→ The task: Retype every line from the one containing "The height and" through the last line of the records below, both included; leave out the pictures.

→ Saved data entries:
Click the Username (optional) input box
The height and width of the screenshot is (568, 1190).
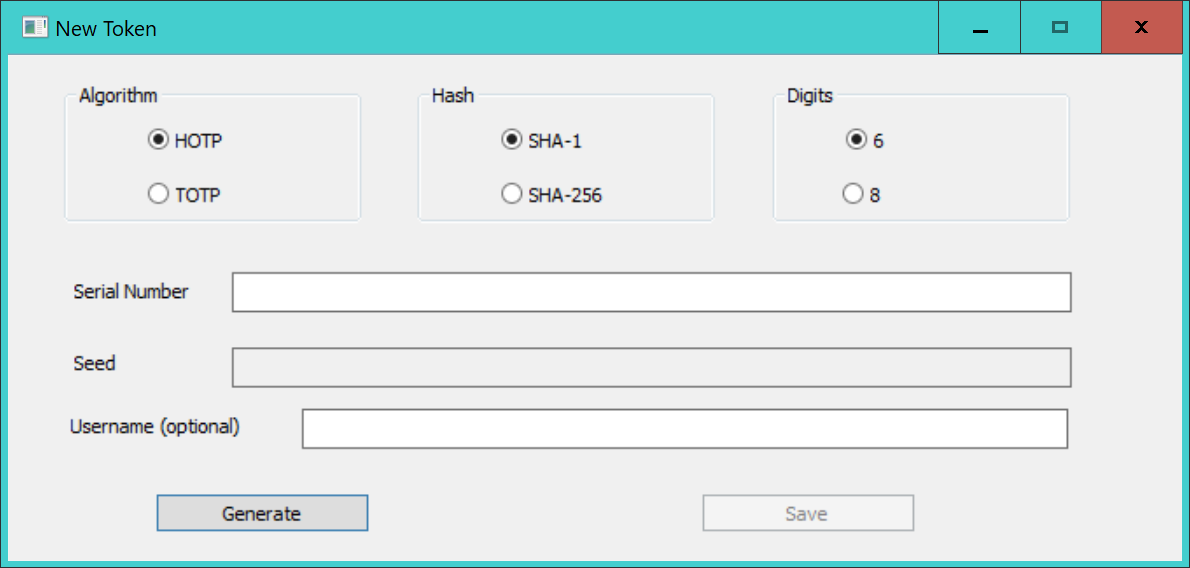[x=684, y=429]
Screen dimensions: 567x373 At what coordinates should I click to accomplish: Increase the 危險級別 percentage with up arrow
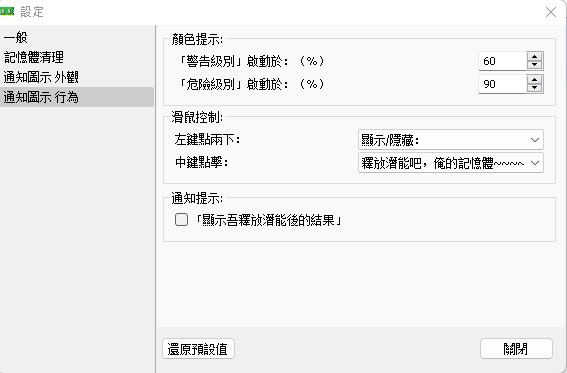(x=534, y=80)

→ Answer:
The height and width of the screenshot is (568, 1190).
[x=684, y=429]
Screen dimensions: 567x373 At what coordinates should I click to accomplish: Increase the 危險級別 percentage with up arrow
(x=534, y=80)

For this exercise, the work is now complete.